Ustadz, saya tinggal di Portugal, Alhamdulillah saya seorang muslim, saya mempunyai pertanyaan khususnya tentang masalah pernikahan dengan wanita ahli kitab yang beriman bahwa Allah itu ada, namun dia dalam kondisi hamil dari laki-laki sebelumnya yang menghamilinya diluar nikah. Apakah menikahinya dianggap sah dan apakah dia mempunyai masa iddah sebagaimana seorang muslimah?
Alhamdulillah, kami sitat dari Islamqa.
Pertama. Di antara syarat sahnya menikah dengan wanita ahli kitab adalah dia harus afifah (menjaga kehormatan dirinya), berdasarkan firman Allah Ta’ala-:
“(Dan dihalalkan mengawini) wanita-wanita yang menjaga kehormatan di antara orang-orang yang diberi Al Kitab sebelum kamu, bila kamu telah membayar mas kawin mereka dengan maksud menikahinya, tidak dengan maksud berzina dan tidak (pula) menjadikannya gundik-gundik.” (QS Al-Maidah: 5).
Maksud dari al Muhshanat dalam ayat di atas adalah para wanita merdeka dari ahli kitab yang menjaga kehormatan dan kesucian mereka, merekalah yang dihalalkan untuk dinikahi oleh seorang muslim.
Adapun selain mereka yang tidak menjaga kehormatan mereka, maka haram untuk dinikahi baik mereka seorang muslimah atau wanita ahli kitab sampai mereka bertaubat terlebih dahulu.

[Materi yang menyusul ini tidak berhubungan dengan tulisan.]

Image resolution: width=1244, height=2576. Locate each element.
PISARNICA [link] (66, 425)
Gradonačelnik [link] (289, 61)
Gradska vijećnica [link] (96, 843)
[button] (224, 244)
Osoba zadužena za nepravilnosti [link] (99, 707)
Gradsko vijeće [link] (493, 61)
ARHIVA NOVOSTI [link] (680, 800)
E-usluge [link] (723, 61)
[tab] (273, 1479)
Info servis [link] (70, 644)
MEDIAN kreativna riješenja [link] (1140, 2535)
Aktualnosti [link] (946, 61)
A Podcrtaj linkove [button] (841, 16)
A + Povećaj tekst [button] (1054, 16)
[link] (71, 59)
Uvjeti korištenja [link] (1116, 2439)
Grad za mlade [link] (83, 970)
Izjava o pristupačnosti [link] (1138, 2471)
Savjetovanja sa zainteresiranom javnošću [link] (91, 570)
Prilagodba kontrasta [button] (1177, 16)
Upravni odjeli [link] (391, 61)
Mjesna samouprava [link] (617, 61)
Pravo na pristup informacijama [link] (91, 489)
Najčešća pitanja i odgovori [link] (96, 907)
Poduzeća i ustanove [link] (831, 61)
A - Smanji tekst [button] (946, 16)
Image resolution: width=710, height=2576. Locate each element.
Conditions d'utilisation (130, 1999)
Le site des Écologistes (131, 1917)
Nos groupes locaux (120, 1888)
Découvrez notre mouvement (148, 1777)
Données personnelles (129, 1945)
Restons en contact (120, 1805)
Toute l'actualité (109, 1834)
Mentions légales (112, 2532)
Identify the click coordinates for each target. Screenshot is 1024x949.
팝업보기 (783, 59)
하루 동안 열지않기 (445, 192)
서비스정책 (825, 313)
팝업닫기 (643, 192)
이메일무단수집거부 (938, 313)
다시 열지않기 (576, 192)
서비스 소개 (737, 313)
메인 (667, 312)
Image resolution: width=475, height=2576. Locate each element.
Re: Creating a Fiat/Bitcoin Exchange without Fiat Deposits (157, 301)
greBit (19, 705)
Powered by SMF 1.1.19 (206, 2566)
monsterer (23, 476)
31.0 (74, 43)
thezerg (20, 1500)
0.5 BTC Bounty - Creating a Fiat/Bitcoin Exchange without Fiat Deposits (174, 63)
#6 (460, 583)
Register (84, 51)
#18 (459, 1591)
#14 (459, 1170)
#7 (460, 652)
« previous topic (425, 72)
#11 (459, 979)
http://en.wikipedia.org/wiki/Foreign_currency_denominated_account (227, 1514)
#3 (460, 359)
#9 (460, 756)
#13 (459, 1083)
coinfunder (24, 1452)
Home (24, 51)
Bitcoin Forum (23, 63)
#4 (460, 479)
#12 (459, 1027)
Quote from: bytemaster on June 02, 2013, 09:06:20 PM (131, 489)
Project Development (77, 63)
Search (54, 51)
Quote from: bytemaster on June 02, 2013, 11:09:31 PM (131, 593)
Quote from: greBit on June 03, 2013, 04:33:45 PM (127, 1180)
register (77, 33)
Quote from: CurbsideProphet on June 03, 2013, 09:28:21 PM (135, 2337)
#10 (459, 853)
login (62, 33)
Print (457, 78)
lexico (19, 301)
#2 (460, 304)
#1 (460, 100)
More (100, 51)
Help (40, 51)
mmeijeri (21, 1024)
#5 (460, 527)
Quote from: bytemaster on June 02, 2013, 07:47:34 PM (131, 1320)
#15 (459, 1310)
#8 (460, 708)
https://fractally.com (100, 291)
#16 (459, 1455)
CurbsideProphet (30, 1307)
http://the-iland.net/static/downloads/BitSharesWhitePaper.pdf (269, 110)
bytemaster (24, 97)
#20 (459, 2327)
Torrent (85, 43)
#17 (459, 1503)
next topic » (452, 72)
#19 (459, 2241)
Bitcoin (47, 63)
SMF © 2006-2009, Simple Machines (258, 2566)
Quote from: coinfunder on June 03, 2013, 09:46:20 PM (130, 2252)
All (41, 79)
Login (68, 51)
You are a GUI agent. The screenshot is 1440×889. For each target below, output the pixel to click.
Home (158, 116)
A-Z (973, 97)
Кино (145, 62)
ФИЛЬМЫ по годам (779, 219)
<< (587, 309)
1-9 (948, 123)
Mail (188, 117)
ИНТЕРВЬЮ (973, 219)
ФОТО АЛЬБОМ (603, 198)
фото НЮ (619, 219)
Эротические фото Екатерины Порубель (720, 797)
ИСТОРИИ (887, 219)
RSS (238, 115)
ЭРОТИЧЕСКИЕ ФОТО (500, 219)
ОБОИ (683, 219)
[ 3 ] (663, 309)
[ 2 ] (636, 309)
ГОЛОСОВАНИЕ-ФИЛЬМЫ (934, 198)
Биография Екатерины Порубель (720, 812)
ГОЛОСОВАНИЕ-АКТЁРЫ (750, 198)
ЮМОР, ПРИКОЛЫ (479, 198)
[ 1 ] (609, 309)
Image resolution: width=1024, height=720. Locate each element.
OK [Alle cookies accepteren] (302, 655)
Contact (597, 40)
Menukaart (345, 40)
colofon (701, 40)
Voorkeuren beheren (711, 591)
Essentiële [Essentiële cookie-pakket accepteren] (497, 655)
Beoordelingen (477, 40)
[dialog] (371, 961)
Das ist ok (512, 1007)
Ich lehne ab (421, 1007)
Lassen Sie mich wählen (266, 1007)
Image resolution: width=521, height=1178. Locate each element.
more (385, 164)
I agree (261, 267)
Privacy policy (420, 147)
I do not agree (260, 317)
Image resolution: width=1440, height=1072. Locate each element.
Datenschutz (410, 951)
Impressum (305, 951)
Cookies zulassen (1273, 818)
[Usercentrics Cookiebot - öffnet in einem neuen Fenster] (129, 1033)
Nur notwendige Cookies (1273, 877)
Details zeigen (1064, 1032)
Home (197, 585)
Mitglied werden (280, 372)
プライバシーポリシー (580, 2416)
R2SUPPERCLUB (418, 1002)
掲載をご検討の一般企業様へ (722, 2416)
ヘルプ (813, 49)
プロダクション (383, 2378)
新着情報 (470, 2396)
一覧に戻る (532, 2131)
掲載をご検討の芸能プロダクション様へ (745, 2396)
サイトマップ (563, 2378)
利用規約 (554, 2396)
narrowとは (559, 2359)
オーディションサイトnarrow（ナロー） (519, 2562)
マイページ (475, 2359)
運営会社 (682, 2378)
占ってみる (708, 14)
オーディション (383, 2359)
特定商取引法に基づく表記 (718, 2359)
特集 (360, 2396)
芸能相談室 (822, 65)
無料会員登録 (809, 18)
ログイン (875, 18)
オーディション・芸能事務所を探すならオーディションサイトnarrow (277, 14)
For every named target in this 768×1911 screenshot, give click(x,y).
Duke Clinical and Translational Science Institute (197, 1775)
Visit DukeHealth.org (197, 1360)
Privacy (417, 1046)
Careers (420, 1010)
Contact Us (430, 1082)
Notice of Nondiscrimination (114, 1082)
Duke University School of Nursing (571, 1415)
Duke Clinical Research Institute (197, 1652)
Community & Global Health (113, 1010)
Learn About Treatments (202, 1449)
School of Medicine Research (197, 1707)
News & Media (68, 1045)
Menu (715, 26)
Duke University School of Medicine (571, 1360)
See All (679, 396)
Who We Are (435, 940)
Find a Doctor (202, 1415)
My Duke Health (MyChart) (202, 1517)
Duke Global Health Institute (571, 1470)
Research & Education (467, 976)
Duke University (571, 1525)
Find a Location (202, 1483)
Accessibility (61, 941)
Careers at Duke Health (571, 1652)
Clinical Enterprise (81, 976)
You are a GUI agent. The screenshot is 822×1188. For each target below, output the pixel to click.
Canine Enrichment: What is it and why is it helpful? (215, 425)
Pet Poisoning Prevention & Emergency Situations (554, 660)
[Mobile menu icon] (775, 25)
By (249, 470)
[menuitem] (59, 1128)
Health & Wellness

Syeikh Abdurrahman as Sa’di –rahimahullah- berkata: “Adapun para wanita nakal yang tidak menjaga kehormatannya dari perbuatan zina, maka tidak boleh menikahi mereka, baik yang beragama Islam atau termasuk wanita ahli kitab sampai mereka bertaubat, berdasarkan firman Allah Ta’ala:
“Laki-laki yang berzina tidak mengawini melainkan perempuan yang berzina, atau perempuan yang musyrik”. (QS. An Nuur: 3)
(Tafsir Syeikh as Sa’di: 221).
Atas dasar itulah, maka tidak dihalalkan untuk menikahi wanita yang disebutkan dalam pertanyaan; karena tidak adanya syarat menjaga kehormatannya dalam dirinya.
Kedua.
Wanita yang hamil dari pernikahan maupun dari perzinaan tidak dihalalkan untuk dinikahi sampai masa iddahnya berlalu, yaitu; sampai sesudah melahirkan, berdasarkan riwayat Abu Daud (2158) dari Ruwaifi’ bin Tsabit al Anshori –radhiyallahu ‘anhu- berkata: saya telah mendengar Rasulullah –shallallahu ‘alaihi wa sallam- bersabda:
“Tidak dihalalkan bagi seseorang yang beriman kepada Allah dan hari akhir untuk menyiram airnya pada tanaman orang lain, maksudnya menggauli wanita yang hamil dari orang lain.” (Dihasankan oleh Syeikh Al Baani dalam Shahih Sunan Abu Daud)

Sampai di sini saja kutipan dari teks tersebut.